Extracted records
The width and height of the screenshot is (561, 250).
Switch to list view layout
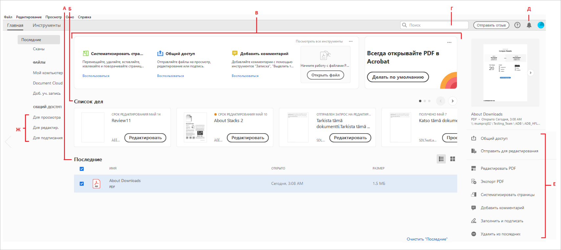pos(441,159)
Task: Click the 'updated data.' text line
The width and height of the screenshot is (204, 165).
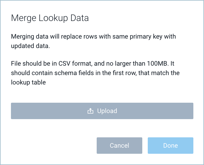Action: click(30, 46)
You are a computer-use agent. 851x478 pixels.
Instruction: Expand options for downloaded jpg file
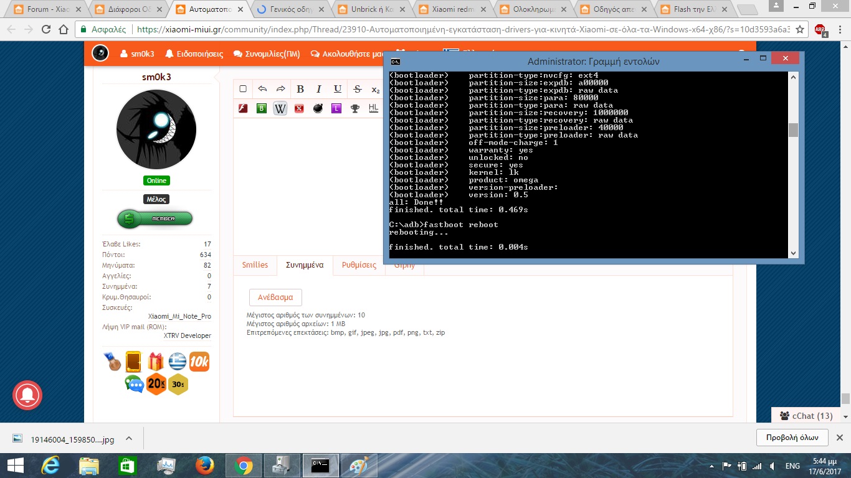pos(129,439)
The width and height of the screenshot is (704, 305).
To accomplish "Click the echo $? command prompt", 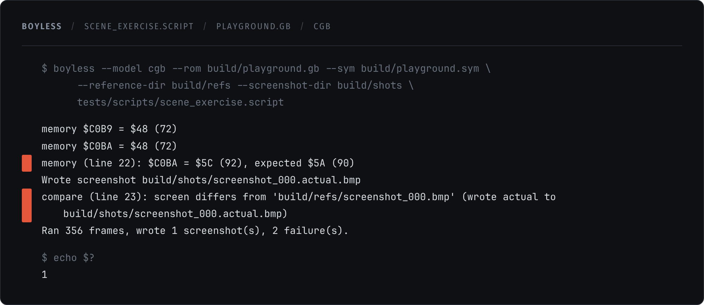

▶ **What you will do**
Your answer must be an exact copy of the lines above, from the line that contains "You are a computer-use agent. 851x478 pixels." through the final line, with no pictures in it.

▶ **Response below**
You are a computer-use agent. 851x478 pixels.
Instruction: Expand options for downloaded jpg file
pos(129,439)
The width and height of the screenshot is (704, 305).
To accomplish "Click the echo $? command prompt", 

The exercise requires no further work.